| Problem to work on |
Having read the data, transcribe all of it without deviation.

| Material for the task |

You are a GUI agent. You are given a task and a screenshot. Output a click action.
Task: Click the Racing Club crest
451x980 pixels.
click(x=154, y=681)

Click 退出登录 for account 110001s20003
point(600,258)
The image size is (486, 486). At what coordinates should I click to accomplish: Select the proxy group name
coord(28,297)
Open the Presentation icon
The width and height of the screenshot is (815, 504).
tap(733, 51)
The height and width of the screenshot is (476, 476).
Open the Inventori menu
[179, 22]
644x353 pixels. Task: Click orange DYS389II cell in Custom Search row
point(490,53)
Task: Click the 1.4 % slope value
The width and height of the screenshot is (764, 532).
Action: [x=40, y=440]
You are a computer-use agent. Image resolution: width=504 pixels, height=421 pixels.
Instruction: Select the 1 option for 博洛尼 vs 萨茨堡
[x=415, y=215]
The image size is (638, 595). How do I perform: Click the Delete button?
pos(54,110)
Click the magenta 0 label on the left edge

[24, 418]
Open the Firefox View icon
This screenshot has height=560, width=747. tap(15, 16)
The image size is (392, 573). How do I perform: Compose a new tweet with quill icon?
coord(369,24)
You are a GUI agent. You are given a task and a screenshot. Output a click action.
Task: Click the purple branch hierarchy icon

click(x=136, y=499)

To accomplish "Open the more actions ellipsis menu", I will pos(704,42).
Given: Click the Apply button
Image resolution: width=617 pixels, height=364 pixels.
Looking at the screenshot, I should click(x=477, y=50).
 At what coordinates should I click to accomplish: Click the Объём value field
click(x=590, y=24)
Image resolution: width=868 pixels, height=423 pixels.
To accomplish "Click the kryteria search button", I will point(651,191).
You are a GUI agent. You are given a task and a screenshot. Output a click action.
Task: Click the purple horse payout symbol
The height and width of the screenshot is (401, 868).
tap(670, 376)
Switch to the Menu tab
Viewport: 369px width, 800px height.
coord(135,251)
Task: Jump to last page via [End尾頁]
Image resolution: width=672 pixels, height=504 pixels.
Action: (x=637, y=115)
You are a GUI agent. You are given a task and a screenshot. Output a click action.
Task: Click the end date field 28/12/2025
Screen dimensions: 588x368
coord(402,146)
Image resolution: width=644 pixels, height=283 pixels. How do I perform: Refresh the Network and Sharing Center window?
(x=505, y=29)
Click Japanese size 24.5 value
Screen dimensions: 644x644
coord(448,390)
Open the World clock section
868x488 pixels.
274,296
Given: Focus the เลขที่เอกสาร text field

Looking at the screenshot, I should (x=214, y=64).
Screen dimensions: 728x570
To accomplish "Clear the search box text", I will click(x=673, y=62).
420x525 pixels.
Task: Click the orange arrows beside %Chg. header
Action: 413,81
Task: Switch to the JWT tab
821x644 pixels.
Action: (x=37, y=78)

| Answer space |
You are a GUI agent. You are given a task and a screenshot. Output a click action.
Task: Click the Racing Club crest
451x980 pixels.
click(x=154, y=681)

Click 退出登录 for account 110001s20003
point(600,258)
The image size is (486, 486). At what coordinates should I click to accomplish: Select the proxy group name
coord(28,297)
Open the Presentation icon
The width and height of the screenshot is (815, 504).
tap(733, 51)
The height and width of the screenshot is (476, 476).
Open the Inventori menu
[179, 22]
644x353 pixels. Task: Click orange DYS389II cell in Custom Search row
point(490,53)
Task: Click the 1.4 % slope value
The width and height of the screenshot is (764, 532).
Action: [x=40, y=440]
You are a computer-use agent. Image resolution: width=504 pixels, height=421 pixels.
Instruction: Select the 1 option for 博洛尼 vs 萨茨堡
[x=415, y=215]
The image size is (638, 595). How do I perform: Click the Delete button?
pos(54,110)
Click the magenta 0 label on the left edge

[24, 418]
Open the Firefox View icon
This screenshot has height=560, width=747. tap(15, 16)
The image size is (392, 573). How do I perform: Compose a new tweet with quill icon?
coord(369,24)
You are a GUI agent. You are given a task and a screenshot. Output a click action.
Task: Click the purple branch hierarchy icon

click(x=136, y=499)

To accomplish "Open the more actions ellipsis menu", I will pos(704,42).
Given: Click the Apply button
Image resolution: width=617 pixels, height=364 pixels.
Looking at the screenshot, I should click(x=477, y=50).
 At what coordinates should I click to accomplish: Click the Объём value field
click(x=590, y=24)
Image resolution: width=868 pixels, height=423 pixels.
To accomplish "Click the kryteria search button", I will point(651,191).
You are a GUI agent. You are given a task and a screenshot. Output a click action.
Task: Click the purple horse payout symbol
The height and width of the screenshot is (401, 868).
tap(670, 376)
Switch to the Menu tab
Viewport: 369px width, 800px height.
coord(135,251)
Task: Jump to last page via [End尾頁]
Image resolution: width=672 pixels, height=504 pixels.
Action: (x=637, y=115)
You are a GUI agent. You are given a task and a screenshot. Output a click action.
Task: Click the end date field 28/12/2025
Screen dimensions: 588x368
coord(402,146)
Image resolution: width=644 pixels, height=283 pixels. How do I perform: Refresh the Network and Sharing Center window?
(x=505, y=29)
Click Japanese size 24.5 value
Screen dimensions: 644x644
coord(448,390)
Open the World clock section
868x488 pixels.
274,296
Given: Focus the เลขที่เอกสาร text field

Looking at the screenshot, I should (x=214, y=64).
Screen dimensions: 728x570
To accomplish "Clear the search box text", I will click(x=673, y=62).
420x525 pixels.
Task: Click the orange arrows beside %Chg. header
Action: 413,81
Task: Switch to the JWT tab
821x644 pixels.
Action: (x=37, y=78)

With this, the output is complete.